Apkindo's export monopoly is outdated
By Vincent Lingga
JAKARTA (JP): Apkindo's Chairman Bob Hasan is unquestionably the man most responsible for bailing Indonesia's plywood industry out of an almost billion-dollar bubble in the late 1980s.
He was also the man who single-handedly built up Apkindo into a financially powerful exporter organization which is dreaded by most importers overseas.
Bob, who himself owns one of the country's largest wood business groups, was the creator of the marketing strategy through the association that has brought Indonesia to dominate almost 80 percent of the world's hardwood plywood market.
Most Indonesian wood companies encountered severe cash-flow problems in the second half of the 1980s because forest concessionaires, faced with a total log export ban beginning in 1985, rushed to build plywood mills in the first half of the 1980s.
Indonesia's plywood capacity expanded phenomenally from a mere 19,000 m3 in 1983 to more than six million m3 in 1986 and to more than 10 million m3 today.

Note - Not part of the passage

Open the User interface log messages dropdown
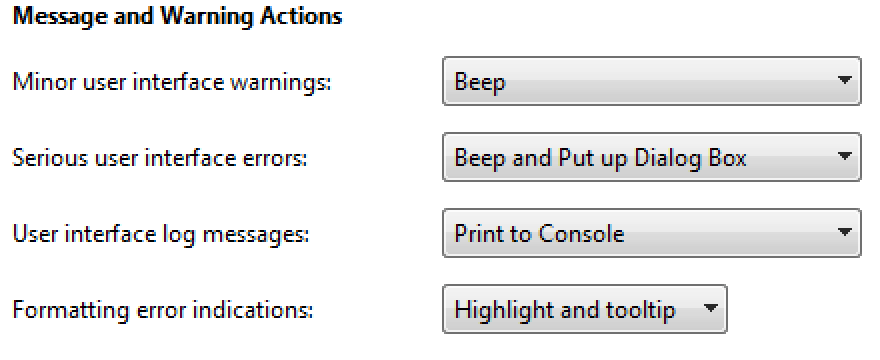 [652, 233]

But since the massive capacity expansion was much faster than the market could absorb, producers simply could not sell. Most mills, including the big ones, faced severe liquidity problems. Banks were forced to reschedule or restructure their loans.
The problems were exacerbated by extreme lack of export experience because they previously exported only logs and sawntimber and by the unusually high capital costs of mills as investors should build almost all the basic infrastructures.
Moreover, the major export markets such as Japan, Taiwan and South Korea understandably tried to put up strong resistance to plywood exports from Indonesia because their own plywood mills previously procured most of their logs from Indonesia which has the world's second largest tropical forest resources.
Each of the plywood companies tried to market its products in its own way and found itself at the mercy of buyers overseas. A price war between Indonesian mills ensued.
Then Bob Hasan entered the scene. As soon as he took over the leadership of the Indonesian Wood Panel Association in the second half of the 1980s he stopped the price war and, with the full support of the government, set up an export quota system and price guidelines that should be honored by exporters.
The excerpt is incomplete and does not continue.